I'm dabbling in survival analysis, applied to cars. I created a survival graph based on age using Kaplan-Meier, in lifelines
(python library). However, guidance on how to apply that graph to inference seems a bit thin (or I'm dense ;-) ) so I would like to ask you to validate my current calculation of how many cars will still be on the road next year, given my data, collected about cars for the last few years. The Kaplan-Meier graph describes the survival of a car related to its age. I interpret that as describing the average 'walk of life' of a car.
My calculation for the amount of cars surviving until next year is : I have a population of cars on the road now. so for their current age, they have survived with probability 1. Now, their chance to reach next year, using the survival graph based on age, is (I think) : value[next year]/value[this year]. then I sum up this ratio for all cars currently still on the road, and that gives me the amount of cars expected to be on the road next year.

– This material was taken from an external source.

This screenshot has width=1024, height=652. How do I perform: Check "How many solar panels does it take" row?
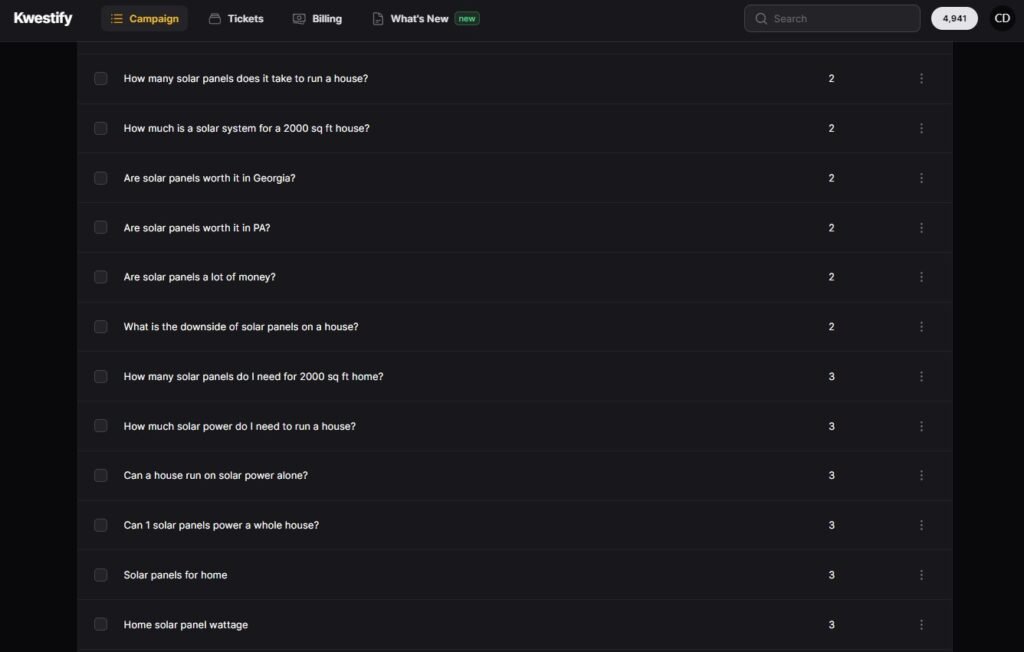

Please let me know if this is a valid way to estimate the amount of cars still on the road next year, given their age. Or what calculation you would apply.
For bonus points : I'm adding up survival probabilities of individual cars (or age-groups if you want) with different confidence intervals. is there any way to calculate the overall confidence interval for the total of surviving cars ? I now take the maximum interval encountered, as a sort of worst-case guess.
Initially I just looked up the numbers in the graph for [age+1] and summed them over all cars, but (fortunately) that gave me far too low survival estimates, which got me thinking. I'm doing the calculation as a review of a report that included historical numbers. that gave me some indication, so I'm thinking I'm on the right track, but I felt the same way the previous time.